Em 1983, a biofarmacêutica e cearense
Maria da penha Maia Fernandes viveu talvez o mais importante drama de sua vida. Enquanto dormia, levou um tiro nas costas do marido, o professor universitário de economia Marco Antônio Heredia Viveros. Ele alegou que tinha sido um assalto e que os ladrões haviam escapados pela janela. Maria da penha tinha 38 anos e três filhas. Ficou paraplégica. Após esse episódio houve a segunda tentativa de homicídio: o cônjuge a empurrou da cadeira de rodas e tentou eletrocutá-la embaixo do chuveiro. Viveros s´´o foi punido depois de 19 anos de julgamento e ficou apenas dois anos em prisão de regime fechado.

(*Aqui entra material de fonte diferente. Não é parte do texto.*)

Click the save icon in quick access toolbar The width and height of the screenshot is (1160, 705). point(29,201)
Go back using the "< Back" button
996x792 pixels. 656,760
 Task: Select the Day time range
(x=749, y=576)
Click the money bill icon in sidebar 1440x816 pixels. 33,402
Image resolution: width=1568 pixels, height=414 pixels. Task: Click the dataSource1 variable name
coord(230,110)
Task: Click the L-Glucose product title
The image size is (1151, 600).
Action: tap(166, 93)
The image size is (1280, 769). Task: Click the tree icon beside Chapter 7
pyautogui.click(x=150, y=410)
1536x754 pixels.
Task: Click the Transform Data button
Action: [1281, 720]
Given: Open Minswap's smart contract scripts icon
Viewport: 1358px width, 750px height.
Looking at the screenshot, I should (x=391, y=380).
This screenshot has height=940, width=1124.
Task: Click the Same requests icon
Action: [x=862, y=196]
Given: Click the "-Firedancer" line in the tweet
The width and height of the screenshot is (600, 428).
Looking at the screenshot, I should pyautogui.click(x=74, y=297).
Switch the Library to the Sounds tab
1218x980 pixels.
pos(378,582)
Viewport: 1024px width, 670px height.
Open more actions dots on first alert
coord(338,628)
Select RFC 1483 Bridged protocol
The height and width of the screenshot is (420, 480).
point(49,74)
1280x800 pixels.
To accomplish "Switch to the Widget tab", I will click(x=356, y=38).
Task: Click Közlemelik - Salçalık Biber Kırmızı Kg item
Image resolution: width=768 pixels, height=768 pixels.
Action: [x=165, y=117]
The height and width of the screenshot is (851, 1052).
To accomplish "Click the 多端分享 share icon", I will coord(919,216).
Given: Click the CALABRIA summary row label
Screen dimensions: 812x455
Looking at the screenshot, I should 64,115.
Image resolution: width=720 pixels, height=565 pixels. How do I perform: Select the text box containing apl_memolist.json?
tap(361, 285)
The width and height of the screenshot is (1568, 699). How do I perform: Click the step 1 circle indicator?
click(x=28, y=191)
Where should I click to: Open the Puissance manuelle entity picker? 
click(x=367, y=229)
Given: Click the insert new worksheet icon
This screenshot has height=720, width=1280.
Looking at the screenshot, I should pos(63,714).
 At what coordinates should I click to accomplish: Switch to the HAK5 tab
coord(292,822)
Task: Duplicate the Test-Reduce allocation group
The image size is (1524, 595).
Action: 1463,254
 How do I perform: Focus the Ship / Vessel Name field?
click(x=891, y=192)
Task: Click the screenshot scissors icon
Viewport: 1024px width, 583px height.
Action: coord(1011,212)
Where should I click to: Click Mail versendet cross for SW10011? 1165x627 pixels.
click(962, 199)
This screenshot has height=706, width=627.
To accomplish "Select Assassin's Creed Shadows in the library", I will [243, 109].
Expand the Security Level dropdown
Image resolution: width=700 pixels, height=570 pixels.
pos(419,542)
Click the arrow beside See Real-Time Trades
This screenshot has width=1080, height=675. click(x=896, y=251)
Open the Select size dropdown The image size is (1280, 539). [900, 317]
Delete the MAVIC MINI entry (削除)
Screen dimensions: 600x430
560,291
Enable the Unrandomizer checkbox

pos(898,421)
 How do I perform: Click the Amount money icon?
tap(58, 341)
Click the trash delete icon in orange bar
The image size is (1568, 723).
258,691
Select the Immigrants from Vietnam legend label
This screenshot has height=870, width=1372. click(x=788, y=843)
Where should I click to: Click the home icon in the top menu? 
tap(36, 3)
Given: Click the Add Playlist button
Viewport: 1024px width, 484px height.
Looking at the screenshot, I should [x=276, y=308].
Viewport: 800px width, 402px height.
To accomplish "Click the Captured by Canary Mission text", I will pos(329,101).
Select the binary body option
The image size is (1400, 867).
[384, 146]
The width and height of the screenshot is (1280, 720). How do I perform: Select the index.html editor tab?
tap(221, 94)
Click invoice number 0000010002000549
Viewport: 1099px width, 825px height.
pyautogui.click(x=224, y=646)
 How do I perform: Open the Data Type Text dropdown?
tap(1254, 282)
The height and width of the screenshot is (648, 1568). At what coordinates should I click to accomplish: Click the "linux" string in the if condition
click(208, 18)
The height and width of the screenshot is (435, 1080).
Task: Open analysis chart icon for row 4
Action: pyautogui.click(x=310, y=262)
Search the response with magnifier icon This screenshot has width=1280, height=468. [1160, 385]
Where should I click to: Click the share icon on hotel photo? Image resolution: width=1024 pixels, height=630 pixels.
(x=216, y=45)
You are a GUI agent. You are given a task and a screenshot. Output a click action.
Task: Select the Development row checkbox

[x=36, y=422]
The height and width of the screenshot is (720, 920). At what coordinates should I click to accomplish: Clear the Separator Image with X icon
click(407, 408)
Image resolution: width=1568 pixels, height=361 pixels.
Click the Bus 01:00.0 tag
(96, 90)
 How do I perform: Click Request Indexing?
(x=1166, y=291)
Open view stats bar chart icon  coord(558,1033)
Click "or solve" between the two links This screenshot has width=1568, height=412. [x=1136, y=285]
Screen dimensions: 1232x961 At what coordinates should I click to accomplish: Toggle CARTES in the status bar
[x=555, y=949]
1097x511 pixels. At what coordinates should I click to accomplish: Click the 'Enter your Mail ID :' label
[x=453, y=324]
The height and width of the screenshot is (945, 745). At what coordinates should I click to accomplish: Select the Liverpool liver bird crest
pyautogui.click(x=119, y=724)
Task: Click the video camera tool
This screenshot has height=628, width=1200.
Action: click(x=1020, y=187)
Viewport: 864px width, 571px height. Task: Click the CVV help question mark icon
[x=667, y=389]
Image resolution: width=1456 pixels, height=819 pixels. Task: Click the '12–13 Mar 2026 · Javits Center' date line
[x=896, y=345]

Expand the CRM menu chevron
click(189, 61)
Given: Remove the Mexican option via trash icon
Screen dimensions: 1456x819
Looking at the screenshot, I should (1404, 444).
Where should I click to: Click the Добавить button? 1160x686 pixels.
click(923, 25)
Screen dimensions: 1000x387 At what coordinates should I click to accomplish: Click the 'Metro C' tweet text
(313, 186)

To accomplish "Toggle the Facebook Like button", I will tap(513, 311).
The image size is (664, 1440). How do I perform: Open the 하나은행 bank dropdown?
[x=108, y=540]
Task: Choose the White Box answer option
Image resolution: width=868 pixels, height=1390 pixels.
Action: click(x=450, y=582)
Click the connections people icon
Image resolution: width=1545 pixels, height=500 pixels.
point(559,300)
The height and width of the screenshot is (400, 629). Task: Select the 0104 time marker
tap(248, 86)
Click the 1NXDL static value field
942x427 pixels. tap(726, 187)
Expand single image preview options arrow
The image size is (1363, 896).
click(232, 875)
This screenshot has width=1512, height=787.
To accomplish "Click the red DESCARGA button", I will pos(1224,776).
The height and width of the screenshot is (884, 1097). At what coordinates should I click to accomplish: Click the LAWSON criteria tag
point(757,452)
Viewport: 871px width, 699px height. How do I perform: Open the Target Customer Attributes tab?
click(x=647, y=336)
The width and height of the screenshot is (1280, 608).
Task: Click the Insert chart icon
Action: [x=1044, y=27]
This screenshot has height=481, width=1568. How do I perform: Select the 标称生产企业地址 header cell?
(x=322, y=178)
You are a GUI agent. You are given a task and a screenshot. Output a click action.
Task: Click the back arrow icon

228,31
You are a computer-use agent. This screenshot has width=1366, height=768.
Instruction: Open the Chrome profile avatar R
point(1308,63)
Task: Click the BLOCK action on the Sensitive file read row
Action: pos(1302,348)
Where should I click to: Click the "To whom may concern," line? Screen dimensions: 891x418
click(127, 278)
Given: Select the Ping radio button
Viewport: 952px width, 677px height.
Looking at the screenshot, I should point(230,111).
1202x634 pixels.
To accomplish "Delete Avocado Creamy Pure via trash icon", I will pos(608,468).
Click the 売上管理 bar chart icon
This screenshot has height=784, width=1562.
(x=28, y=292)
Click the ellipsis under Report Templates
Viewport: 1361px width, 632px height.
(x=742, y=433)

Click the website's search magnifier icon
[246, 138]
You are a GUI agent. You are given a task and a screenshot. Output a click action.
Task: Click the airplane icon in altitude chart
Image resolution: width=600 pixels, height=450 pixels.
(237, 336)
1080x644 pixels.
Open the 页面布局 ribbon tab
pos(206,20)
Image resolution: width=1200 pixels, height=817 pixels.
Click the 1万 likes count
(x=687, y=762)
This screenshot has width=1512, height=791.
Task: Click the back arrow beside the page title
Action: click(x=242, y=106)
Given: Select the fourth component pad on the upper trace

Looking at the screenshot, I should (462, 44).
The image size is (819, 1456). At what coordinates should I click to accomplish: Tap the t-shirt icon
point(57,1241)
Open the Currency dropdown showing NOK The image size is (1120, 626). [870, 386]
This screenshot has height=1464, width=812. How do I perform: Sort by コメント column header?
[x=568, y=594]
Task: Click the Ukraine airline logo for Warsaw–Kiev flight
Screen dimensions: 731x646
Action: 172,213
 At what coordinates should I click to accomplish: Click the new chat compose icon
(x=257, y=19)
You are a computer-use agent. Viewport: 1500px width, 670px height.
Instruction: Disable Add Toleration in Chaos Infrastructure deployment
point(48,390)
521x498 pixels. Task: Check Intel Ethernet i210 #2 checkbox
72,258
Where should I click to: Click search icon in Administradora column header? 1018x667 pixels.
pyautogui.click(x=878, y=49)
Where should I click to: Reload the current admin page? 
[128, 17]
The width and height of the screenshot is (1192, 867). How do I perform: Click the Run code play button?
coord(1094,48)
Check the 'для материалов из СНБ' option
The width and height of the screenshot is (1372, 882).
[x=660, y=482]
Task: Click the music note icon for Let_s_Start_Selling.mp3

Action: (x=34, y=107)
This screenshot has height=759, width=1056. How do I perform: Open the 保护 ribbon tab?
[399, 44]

Depois de 20 anos de luta pelos direitos da mulher, Maria da Penha, atualmente com 63 anos, conseguiu com que a justiça fosse feita. Ela batalhou por isso, atuando na coordenação de políticas para as mulheres da prefeitura de Fortaleza, no Ceará.
Em 7 de agosto de 2006 passou a valer a lei número 11.340, que garante os direitos da mulher em casos de violência doméstica. A noma ficou popularmente conhecida por lei Maria da Penha.
NÚMEROS ALARMANTES
De todas as formas de agressão, a violência doméstica ainda é a mais comum. No Brasil, a cada 15 segundos uma brasileira é espancada. A violência cometida em casa é maior que as da ruas e afeta a vida profissional das mulheres. O marido é o maior agressor, responsável por 70% das quebradeiras, 56% das ameaças com armas, segundo pesquisa recente da fundação Perceu Abramo. Dados do estudo data senado de 2007 indicam que, para 28% das mulheres agredidas, a violência doméstica é uma prática que se repete.